GIVEN INSTRUCTION 1 →
Answer these questions from the passage on Costa Rican black bean soup:
(a) What does "sopa negra" mean in Spanish?
(b) Who is the soup said to have been created by?
(c) What should be used if culantro can't be found?

Sopa negra, or Costa Rican black bean soup is a traditional delicacy from the southern region of Costa Rica. It’s a simple, comforting, flavorful, creamy soup made with black beans and seasoned with sautéed vegetables.
This soup is great for a cold day or a night when you don’t have much time to cook something complicated.

The history of sopa negra in Costa Rica
Sopa negra means “black soup” in Spanish, due to the dark color the black bean gives to this soup.
The soup is said to have been created by coffee plantation workers, who used the ingredients at their disposal to prepare cheap and filling meals. Over the years, sopa negra has become a traditional Costa Rican dish, served in restaurants, homes, and local markets.
Every Costa Rican home has a pressure cooker where they prepare beans every morning. They then use these beans in the different meals of the day.

Ingredients
Our recipe is a simplification of the traditional recipe where the beans are soaked overnight and then cooked the next day in a pressure cooker.
To simplify, we are using canned beans, and to give the soup more flavor, we use chicken broth. We use the traditional vegetables that give this black soup that authentic flavor.
- Canned black beans: if you can, choose one without added salt
- Vegetal oil
- Garlic
- Celery
- Red or green pepper
- Culantro: This can be found at Latin American or Asian stores. If you can’t find it, use cilantro.
- Chicken broth: without added salt
- Hard-boiled egg
- Cilantro
- Avocado
- Salt and pepper to taste

What’s the difference between cilantro and culantro?
Cilantro, with its fresh, citrusy flavor, is a popular ingredient in cuisines worldwide, used both fresh and in seed form (coriander) in dishes such as sauces, salads, and as a finishing touch to many dishes.

GIVEN INSTRUCTION 2 →
Print the part of the records that opens with the line containing "TRAINING Element type: text (613, 358)" and closes with the line containing "Safety Source Ltd.", including both of those lines.

Rows showing where targets appear →
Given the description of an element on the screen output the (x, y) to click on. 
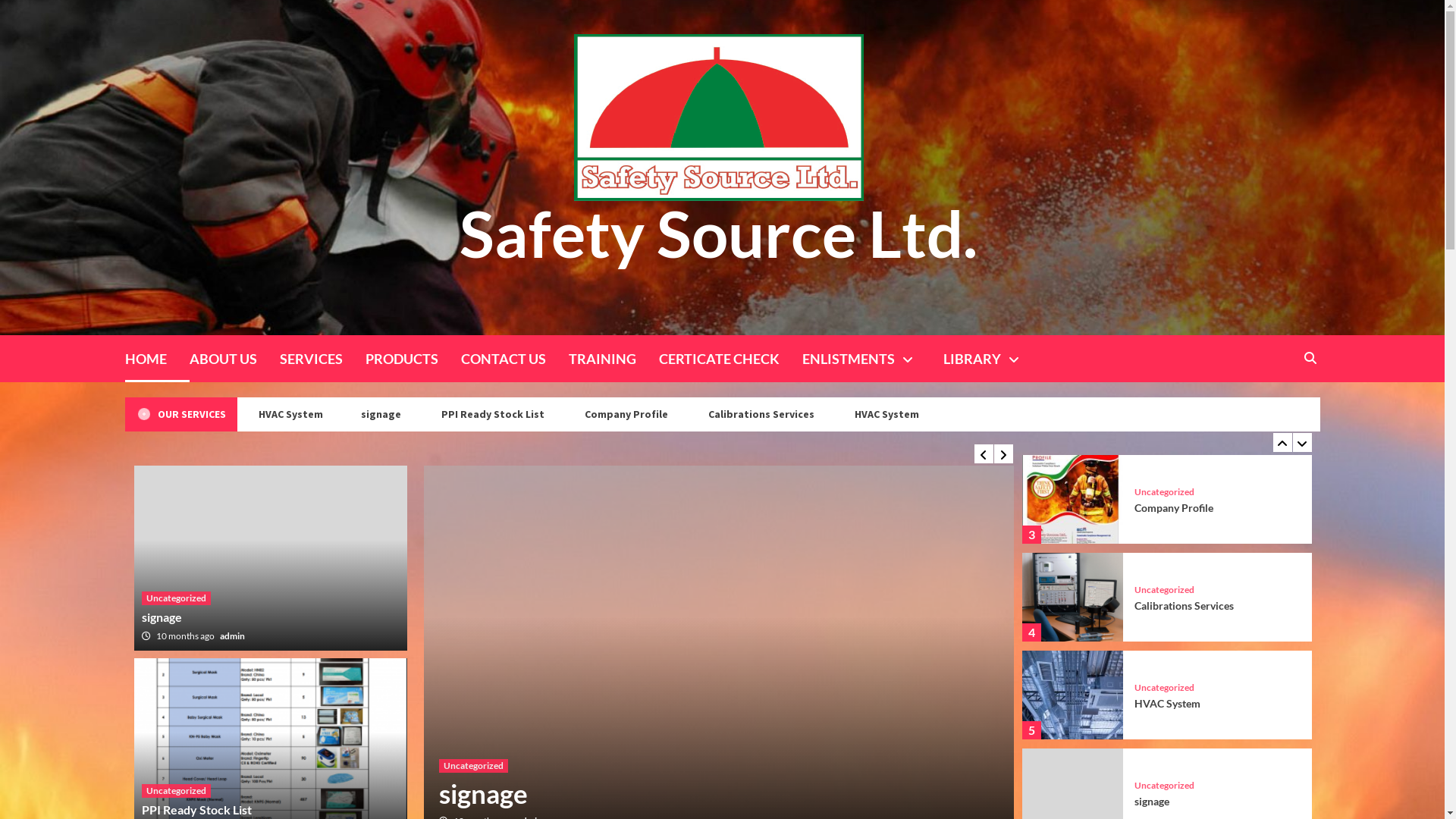
TRAINING Element type: text (613, 358)
Search Element type: hover (1310, 357)
Company Profile Element type: text (675, 413)
admin Element type: text (231, 635)
SERVICES Element type: text (321, 358)
HVAC System Element type: text (935, 413)
Uncategorized Element type: text (1164, 687)
Safety Source Ltd. Element type: text (718, 232)
Uncategorized Element type: text (175, 790)
HVAC System Element type: text (340, 413)
PPI Ready Stock List Element type: text (196, 809)
Calibrations Services Element type: text (1183, 702)
PPI Ready Stock List Element type: text (1182, 507)
HVAC System Element type: text (1167, 800)
signage Element type: text (430, 413)
signage Element type: text (161, 616)
Uncategorized Element type: text (1164, 491)
HOME Element type: text (156, 358)
Uncategorized Element type: text (1164, 589)
10 months ago Element type: text (186, 635)
PRODUCTS Element type: text (413, 358)
LIBRARY Element type: text (996, 358)
ABOUT US Element type: text (234, 358)
Search Element type: text (1274, 406)
Uncategorized Element type: text (472, 764)
ENLISTMENTS Element type: text (872, 358)
Uncategorized Element type: text (175, 598)
Calibrations Services Element type: text (809, 413)
PPI Ready Stock List Element type: text (541, 413)
CONTACT US Element type: text (514, 358)
CERTICATE CHECK Element type: text (729, 358)
Calibrations Services Element type: text (215, 413)
Company Profile Element type: text (1173, 605)
signage Element type: text (482, 792)
Uncategorized Element type: text (1164, 785)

TASK ANSWER 1 →
(a) "Black soup."
(b) Coffee plantation workers.
(c) Cilantro.

TASK ANSWER 2 →
TRAINING Element type: text (613, 358)
Search Element type: hover (1310, 357)
Company Profile Element type: text (675, 413)
admin Element type: text (231, 635)
SERVICES Element type: text (321, 358)
HVAC System Element type: text (935, 413)
Uncategorized Element type: text (1164, 687)
Safety Source Ltd. Element type: text (718, 232)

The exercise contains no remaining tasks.